D It's very much part of that, and a narrative of "If I don't do it, someone else will do it and they'll get ahead of me and I'll lose my job." Or, "I'm a soft-money person"; or "I'm not tenured"; or "I am tenured, but I need to get my promotion." These are not made-up issues; these are real structural issues. We can't just call this approach a neurosis and treat it like a private problem because it's a structural problem. And if Marx argued that the control of the length of the working day was the factory worker's issue in the 19th century, he was quite right. The source of surplus value had everything to do with labor time. I think that remains true, that the source of value production remains the intensification of work in ever shorter periods of time and that somehow or other that's what we need to learn to get a grip on in our academic cultures. You know, how do we ask students to read less, write less, think more? How can open up spaces for ourselves and our students in our daily work practices?
L Right. Open the spaces and at the same remove the rhetoric of "quality," which has invaded our rhetorical system, I think, recently as a sort of corporate move.
D That's right, and the kind of hurry-up culture which god knows the.dotcom culture and the start-up company is hurry-up culture in spades.
L Right. And also I've heard that described as "just in time delivery."
L Which always makes me think of, "I'm not going to give you any notice but I'm going to ask you for a lot."

### Task requirements
Please continue the conversation about hurry-up culture in academic work from the point where it stops.

### Information provided
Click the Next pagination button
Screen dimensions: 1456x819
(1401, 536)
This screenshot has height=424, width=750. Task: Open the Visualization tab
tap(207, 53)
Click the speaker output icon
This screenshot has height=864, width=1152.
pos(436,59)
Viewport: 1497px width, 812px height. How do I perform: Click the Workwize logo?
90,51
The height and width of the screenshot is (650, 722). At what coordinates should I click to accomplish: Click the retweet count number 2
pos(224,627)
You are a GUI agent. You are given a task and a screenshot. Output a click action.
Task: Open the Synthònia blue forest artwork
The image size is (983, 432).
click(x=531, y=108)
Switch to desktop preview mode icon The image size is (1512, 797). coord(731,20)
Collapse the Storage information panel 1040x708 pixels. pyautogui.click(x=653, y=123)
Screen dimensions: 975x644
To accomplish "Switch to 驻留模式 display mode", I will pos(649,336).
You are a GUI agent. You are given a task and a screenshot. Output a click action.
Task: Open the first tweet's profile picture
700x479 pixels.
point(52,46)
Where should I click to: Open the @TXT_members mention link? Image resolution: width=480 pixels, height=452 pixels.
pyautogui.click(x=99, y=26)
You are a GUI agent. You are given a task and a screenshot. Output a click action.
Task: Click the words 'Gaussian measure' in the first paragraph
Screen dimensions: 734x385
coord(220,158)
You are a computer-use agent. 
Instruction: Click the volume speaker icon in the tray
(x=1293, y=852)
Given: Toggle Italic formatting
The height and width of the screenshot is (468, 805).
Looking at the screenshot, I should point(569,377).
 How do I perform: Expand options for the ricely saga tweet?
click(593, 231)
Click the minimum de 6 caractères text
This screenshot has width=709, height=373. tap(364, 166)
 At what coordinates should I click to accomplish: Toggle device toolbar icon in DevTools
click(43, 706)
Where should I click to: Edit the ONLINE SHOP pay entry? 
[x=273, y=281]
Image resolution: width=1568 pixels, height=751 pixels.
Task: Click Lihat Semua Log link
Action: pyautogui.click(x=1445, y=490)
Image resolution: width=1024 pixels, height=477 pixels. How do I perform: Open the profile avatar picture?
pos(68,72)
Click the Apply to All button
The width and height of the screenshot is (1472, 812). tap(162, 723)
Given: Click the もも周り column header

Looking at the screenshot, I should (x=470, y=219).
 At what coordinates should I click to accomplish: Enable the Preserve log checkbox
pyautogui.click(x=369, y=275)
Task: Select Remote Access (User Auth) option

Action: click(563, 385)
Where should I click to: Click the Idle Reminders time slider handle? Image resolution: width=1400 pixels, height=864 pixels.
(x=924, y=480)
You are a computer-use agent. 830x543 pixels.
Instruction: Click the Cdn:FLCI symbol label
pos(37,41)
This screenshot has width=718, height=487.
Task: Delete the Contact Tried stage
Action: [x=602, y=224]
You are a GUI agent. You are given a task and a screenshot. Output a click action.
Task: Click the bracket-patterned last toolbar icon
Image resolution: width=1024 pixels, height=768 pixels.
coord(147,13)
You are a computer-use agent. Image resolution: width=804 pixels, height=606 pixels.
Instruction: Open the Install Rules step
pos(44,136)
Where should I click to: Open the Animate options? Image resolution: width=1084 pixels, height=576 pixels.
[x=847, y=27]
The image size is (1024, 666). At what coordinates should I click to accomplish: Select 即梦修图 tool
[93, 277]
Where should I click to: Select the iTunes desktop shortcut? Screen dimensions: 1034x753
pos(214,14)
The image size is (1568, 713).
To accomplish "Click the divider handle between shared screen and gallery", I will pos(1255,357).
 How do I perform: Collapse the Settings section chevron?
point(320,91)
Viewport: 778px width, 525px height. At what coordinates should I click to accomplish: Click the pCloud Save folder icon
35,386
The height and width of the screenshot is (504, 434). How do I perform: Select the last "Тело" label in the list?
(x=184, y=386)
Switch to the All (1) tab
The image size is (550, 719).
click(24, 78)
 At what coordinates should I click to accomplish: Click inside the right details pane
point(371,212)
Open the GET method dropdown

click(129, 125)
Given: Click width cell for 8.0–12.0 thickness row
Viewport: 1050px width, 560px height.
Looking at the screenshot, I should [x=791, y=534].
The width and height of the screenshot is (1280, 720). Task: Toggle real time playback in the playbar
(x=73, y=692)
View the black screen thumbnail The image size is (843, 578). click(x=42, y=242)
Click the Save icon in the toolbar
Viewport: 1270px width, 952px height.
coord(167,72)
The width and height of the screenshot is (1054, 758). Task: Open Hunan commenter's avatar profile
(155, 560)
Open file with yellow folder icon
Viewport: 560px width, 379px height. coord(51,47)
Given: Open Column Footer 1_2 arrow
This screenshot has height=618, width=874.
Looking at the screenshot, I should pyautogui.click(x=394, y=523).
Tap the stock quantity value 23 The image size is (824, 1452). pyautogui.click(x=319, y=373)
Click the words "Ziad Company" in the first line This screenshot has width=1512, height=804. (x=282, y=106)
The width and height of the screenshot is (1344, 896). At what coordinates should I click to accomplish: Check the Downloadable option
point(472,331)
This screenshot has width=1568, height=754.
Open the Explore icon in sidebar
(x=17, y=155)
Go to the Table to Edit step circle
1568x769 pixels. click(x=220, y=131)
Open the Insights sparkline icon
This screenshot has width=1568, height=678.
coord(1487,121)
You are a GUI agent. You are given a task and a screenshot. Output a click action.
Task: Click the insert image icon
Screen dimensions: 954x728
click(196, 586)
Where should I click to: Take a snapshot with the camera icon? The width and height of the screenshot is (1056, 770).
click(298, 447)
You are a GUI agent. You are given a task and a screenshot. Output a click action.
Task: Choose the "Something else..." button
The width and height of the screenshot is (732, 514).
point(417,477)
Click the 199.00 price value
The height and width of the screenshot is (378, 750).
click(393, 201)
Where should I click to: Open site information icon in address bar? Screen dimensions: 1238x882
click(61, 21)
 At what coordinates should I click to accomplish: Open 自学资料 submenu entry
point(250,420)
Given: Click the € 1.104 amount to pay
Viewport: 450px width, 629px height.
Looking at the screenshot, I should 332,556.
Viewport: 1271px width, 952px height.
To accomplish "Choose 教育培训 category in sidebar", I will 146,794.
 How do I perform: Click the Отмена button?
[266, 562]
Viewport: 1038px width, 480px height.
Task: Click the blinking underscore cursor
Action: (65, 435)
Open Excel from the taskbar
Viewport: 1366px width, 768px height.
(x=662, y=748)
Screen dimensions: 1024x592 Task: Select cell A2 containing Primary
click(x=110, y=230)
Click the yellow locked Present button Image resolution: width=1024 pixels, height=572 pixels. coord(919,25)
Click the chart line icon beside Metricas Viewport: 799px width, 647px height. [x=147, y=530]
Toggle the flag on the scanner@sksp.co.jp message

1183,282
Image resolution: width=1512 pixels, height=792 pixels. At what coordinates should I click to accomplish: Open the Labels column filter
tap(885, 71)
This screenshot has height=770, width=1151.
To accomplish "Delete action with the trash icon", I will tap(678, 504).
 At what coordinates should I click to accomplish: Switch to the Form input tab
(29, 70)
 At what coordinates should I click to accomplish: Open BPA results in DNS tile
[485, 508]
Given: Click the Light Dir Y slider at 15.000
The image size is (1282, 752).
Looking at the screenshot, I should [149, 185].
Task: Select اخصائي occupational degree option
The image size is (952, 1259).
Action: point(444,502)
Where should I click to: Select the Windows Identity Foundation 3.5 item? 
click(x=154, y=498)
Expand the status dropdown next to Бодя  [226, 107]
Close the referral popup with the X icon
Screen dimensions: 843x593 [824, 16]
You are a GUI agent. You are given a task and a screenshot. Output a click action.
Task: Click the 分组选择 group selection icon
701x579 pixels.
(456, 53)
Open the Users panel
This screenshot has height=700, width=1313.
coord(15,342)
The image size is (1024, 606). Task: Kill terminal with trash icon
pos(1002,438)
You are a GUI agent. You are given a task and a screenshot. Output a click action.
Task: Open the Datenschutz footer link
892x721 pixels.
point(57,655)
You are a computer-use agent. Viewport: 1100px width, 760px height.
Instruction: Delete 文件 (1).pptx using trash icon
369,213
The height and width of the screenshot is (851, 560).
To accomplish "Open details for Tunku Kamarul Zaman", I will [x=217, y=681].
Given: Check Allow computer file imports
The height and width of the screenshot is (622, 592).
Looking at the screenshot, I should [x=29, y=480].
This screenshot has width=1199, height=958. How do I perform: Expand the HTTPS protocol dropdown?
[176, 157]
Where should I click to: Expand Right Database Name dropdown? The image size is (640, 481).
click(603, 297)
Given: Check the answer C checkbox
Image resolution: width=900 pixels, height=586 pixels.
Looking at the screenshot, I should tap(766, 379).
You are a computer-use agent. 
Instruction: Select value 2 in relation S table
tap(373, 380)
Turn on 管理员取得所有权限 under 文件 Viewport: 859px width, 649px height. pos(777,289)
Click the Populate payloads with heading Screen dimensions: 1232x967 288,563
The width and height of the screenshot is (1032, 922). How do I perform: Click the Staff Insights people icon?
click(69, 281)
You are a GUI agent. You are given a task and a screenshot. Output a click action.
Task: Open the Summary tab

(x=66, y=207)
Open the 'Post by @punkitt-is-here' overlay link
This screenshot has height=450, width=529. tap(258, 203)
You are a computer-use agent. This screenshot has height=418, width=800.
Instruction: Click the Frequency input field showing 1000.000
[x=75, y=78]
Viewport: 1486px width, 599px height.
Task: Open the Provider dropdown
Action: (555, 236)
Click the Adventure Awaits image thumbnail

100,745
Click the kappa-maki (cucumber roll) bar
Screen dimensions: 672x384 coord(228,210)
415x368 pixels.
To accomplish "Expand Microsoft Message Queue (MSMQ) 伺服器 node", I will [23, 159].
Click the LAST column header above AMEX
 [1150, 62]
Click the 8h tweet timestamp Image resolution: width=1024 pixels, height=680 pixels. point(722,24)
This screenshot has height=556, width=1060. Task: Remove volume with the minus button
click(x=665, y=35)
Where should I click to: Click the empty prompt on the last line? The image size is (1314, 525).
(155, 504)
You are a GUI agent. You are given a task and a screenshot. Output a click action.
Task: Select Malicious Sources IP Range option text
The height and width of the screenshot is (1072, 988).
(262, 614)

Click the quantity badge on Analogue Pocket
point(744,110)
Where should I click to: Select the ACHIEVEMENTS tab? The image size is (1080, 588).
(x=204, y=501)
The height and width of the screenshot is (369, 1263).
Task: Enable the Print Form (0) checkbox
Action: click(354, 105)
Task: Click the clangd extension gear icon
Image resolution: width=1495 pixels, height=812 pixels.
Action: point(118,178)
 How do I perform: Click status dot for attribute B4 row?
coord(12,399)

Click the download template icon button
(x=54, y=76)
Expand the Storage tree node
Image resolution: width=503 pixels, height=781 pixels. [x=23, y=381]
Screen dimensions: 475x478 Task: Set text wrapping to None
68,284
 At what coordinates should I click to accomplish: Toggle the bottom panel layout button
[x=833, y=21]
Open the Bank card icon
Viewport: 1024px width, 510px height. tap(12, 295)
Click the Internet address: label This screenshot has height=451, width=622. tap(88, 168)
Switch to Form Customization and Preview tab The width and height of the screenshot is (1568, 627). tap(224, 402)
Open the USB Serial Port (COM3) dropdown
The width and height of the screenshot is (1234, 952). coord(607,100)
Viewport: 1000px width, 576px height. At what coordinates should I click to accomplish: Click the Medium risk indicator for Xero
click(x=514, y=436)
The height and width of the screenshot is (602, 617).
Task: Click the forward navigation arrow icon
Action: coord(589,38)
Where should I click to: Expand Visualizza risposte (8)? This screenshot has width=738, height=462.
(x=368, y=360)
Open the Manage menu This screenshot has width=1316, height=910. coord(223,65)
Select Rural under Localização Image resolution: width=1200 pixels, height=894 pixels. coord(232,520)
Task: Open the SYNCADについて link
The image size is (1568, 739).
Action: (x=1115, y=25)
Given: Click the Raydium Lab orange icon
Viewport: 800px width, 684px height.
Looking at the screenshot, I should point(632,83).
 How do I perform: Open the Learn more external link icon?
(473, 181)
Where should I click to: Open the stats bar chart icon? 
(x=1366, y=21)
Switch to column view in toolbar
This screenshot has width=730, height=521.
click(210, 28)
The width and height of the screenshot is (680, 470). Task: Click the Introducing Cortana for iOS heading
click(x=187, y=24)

### Answer space
D That's right. Well, and the just-in-time warehousing systems, the just-in-time productions, it's basically a lot of various types of inventory control. It's being applied to us in a deep cultural and moral way; it's more than just which parts are available and go on the truck on a certain day. Our lives are being lived in a kind of inventory management for speedup. So I suppose I'm, in this regard, an old-fashioned Marxist - I still think the fundamental struggles are about time.
L That seems very correct to me, especially in light of Arlie Hochschild's book The Second Shift. It's time and gender too, I think, time and everything.
D You know, that gets us back to where we started this whole discussion in terms of the pseudo-universalist categories of "human" and "machine." Those entities exist in a kind of ideological time that I call the techno-present. It's a very thin way of thinking about time that loses track of the thickness of history or the complexity of lived time. The techno-present is like the unmarked categories of "woman" or "man" or "machine" or "white" or, for that matter, of color. These pseudo-universals that lose track of the thickness of lived time. The philosophical struggle for what I call situated knowledge, it seems to me, is very closely allied to the practical struggle for lived time.
L By the way, I think that when we talk about our work it is in terms of always, are you "half-time," "full-time," "part-time," making no reference to the nature of the work a lot of times, or the feeling of the work. It seems that it's about the techno-present.
D Right. Exactly. Well, we've covered a lot.
L Yeah, I think this is going to be quite a meaty interview.